Es liegt in der Trägheit eine eigene Wollust, ja man möchte sagen, eine Art Leidenschaft voll unergründlicher Macht; wie im halbwachen Schlummer überstürzen sich in ihr Gestalten und Empfindungen und begraben in ihren Wellen das selbstmörderisch hingegebene Leben. Auch von Madlene wollte Franzseph nichts mehr wissen, wie von sich selbst nichts mehr. Eben wollte er auch die Gabel den davonschwimmenden Wieden nachwerfen, da rief eine Stimme:
»Franzseph, was machst?« und Madlene stand vor ihm.
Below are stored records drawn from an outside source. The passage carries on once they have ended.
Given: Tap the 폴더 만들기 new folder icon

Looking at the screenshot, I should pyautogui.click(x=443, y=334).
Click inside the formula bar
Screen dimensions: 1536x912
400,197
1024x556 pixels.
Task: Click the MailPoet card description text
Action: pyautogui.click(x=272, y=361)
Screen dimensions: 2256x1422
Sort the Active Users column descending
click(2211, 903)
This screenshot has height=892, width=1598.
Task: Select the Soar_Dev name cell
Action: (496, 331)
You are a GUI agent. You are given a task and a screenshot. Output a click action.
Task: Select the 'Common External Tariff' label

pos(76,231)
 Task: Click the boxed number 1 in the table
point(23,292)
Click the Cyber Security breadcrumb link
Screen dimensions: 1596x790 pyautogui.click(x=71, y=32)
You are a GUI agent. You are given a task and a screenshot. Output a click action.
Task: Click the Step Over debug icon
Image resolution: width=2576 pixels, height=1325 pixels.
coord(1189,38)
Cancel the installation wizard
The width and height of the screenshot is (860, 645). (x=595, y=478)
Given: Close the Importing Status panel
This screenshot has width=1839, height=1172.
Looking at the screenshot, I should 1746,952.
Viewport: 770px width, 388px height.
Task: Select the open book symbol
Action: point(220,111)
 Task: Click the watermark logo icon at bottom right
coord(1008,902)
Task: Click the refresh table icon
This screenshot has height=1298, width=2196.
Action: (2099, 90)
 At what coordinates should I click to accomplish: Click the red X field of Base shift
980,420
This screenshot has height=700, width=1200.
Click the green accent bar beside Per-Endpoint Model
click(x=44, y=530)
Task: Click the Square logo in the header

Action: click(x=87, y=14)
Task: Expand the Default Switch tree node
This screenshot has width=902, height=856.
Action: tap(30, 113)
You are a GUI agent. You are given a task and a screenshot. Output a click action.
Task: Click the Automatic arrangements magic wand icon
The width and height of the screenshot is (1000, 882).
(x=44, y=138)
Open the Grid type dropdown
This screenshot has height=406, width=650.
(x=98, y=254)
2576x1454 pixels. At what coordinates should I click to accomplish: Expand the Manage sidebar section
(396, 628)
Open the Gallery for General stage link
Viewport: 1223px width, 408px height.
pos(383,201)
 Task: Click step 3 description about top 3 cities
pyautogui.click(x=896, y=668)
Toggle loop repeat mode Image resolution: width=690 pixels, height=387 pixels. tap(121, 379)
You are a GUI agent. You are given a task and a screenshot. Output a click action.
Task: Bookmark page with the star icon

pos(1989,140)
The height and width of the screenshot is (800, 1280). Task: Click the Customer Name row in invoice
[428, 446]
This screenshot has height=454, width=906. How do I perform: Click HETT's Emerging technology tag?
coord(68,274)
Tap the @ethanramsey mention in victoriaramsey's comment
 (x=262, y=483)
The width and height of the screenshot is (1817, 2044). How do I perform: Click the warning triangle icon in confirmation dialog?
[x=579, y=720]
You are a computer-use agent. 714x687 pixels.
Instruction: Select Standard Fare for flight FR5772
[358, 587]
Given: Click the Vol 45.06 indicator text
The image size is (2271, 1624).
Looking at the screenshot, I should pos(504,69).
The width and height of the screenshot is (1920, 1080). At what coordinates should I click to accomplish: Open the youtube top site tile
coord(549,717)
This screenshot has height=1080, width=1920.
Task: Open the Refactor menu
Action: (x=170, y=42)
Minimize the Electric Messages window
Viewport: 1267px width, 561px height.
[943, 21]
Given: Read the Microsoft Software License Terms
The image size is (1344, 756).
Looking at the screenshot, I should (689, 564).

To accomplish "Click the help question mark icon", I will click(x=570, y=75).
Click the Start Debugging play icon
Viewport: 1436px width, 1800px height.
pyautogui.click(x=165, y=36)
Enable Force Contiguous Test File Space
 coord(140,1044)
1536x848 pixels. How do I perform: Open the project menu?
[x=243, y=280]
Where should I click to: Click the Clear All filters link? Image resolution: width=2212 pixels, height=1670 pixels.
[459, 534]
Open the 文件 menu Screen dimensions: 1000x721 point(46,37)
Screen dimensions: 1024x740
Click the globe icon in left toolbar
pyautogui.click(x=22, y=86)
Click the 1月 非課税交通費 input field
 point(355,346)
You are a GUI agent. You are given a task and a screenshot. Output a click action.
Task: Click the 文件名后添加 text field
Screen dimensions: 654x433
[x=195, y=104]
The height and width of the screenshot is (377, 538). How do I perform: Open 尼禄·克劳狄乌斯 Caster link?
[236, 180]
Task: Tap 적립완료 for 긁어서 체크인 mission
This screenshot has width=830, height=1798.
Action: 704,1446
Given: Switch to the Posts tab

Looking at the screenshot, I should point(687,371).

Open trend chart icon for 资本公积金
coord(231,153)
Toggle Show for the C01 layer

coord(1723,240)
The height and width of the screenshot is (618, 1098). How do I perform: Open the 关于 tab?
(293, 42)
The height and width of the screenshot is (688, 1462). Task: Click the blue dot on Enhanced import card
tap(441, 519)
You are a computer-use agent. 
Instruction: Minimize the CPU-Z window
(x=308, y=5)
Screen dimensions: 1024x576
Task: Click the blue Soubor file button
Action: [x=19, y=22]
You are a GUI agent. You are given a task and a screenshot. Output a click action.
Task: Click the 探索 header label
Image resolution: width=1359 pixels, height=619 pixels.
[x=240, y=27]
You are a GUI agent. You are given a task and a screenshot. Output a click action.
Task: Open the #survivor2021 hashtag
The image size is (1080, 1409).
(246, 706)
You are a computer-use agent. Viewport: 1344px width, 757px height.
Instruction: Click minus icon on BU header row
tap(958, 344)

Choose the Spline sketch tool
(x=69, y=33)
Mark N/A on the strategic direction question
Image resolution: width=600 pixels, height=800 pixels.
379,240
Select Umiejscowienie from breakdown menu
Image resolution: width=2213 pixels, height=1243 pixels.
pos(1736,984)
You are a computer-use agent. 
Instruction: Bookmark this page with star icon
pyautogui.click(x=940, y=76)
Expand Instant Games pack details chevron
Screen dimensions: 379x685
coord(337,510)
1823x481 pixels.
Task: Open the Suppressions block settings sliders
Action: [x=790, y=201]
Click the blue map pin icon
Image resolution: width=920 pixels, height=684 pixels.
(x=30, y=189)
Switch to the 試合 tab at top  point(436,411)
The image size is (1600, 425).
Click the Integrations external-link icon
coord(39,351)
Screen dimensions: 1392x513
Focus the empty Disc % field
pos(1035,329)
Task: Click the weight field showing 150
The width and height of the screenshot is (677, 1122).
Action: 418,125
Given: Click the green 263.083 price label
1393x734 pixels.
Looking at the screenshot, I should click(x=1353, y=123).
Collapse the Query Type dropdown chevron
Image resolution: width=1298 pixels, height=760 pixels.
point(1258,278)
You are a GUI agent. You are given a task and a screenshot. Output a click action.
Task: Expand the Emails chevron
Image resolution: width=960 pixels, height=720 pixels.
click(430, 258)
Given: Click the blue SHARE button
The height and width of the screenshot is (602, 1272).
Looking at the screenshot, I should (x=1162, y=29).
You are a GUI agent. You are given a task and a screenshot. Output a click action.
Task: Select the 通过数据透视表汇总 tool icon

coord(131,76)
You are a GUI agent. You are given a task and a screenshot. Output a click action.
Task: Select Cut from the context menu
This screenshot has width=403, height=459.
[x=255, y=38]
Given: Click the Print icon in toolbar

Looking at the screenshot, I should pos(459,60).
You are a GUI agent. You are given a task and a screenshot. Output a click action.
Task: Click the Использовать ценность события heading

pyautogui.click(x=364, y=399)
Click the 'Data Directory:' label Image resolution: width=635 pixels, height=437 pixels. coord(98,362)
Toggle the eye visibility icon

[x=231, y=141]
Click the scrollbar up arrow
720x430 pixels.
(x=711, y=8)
»Ich faulenze,« entgegnete der Angeredete trotzig; das Mädchen aber faßte seine Hand und wehrte ab:
»Sag' das nicht, du thust dir unrecht.«
»Ich? wer thut mir unrecht? Ich heiß' das Liederlichste auf Gottes Erdboden und will's auch sein. Glaubst du nicht auch, daß ich faul bin?«
»Nein, Gott ist mein Zeuge, daß ich das nicht glaube. Laß du die Leut' sagen, was sie wollen, ein Wort beißt nicht. Ich weiß besser, wie du bist. Du kannst dich nur vom Soldatenleben her noch nicht wieder ins Bauerngeschäft finden. Ich seh' dir's schon seit ein paar Tagen an, du willst jetzt in der Ernt' zeigen, was du vermagst; aber ich bitt' dich, überschaff' dich nicht, du bist's ungewohnt, und man hat eine Krankheit weg, man weiß nicht wie, thu's mir zulieb und schon' dich.«
Im Innersten betroffen und erschreckt schaute Franzseph auf. Noch vor wenigen Augenblicken hatte er in selbstzerstörendem Unmut diese Liebe verleugnet, und ihre Zuversicht richtete ihn jetzt straff auf; er blinzelte mehrmals rasch mit den Augen, und wie angerufen sprang er dann plötzlich den davon geschwommenen Wieden nach, watete in den Bach und holte sie auch richtig ein. Jetzt konnte er sich das Angesicht von den aufgespritzten Tropfen abwischen, und alle Düsterheit war plötzlich davon weggenommen. Madlene hatte diesem verwunderlichen Thun betroffen zugesehen; sie litt unsäglich unter der Feindseligkeit zwischen Franzseph und ihrem Vater. Sie verkannte das herrschsüchtige und geizige Wesen ihres Vaters nicht, aber auch das müßige Gehenlassen Franzsephs war ihr klar, und so sehr auch Feindschaft zwischen den beiden waltete, sie wußte doch, daß sie in Gedanken nicht voneinander lassen, denn beide waren stolz, und das verband sie doch. Der Vater verbot ihr nie ausdrücklich den Umgang mit Franzseph und that, als ob er von den heimlichen Zusammenkünften nichts wüßte, und Franzseph suchte trotz allen Tobens doch bloß nach einer Gelegenheit, um in Lob und Ehre vor dem Vater dazustehen. Lachend stand Franzseph bald wieder bei seiner Madlene, und sie sprachen traulich, wie in vergangenen Tagen, miteinander. Sie mußte ihm, obgleich widerstrebend, jedes harte Wort berichten, das der Vater über ihn gesagt, und diese Vorwürfe, die ihn sonst zum Toben und Rasen gebracht hätten, hörte er jetzt so heiter lächelnd an, als wären es lauter Lobeserhebungen. Nur als das Mädchen berichtete, daß ihr Vater nichts von ihm wissen wolle, solange er die Soldatenmütze auf dem Kopf habe, da preßte er die Lippen zusammen, nahm die Mütze ab, betrachtete sie eine Weile und setzte sie wieder keck auf. Madlene erzählte hierauf, daß des Schultheißen Klaus, der sie immer von ihm abspenstig machen wollte, sich bei ihrem Vater gut Kind mache, besonders dadurch, daß er dem Wasserstiefel, wo er nur könne, eine Tücke anthue, und daß der Vater sie immer bereden wolle, der Werbung des Klaus nachzugeben. Selbst das hörte Franzseph mit unveränderter Miene an und sagte endlich, er wolle den Schlägelbauer auf einmal zu ganz anderer Meinung über ihn bringen. Er ließ sich aber nicht bewegen, zu erklären, wodurch er dies bewirken wolle.
»Wohin ist dein Vater gegangen?« fragte Franzseph zuletzt.
»Auf das Speckfeld, dort wollen wir am Montag – will's Gott – anfangen Wintergerste zu schneiden.«
Die Sonne stand eben im Scheiden, und ihr roter Widerschein glänzte im Bach und im Antlitz der Liebenden, die Hand in Hand dastanden. Die Lippen Franzsephs zitterten, es lagen Worte darauf, die er nicht aussprechen durfte, und ehe ers gekonnt hätte, schied er schnell von Madlene, denn sie sahen den Schlägelbauer von der Höhe jenseits herabkommen. Franzseph nahm die Wieden auf und trug sie nun selbst nach Haus; dennoch machte er einen Umweg, um dem Schlägelbauer nicht zu begegnen.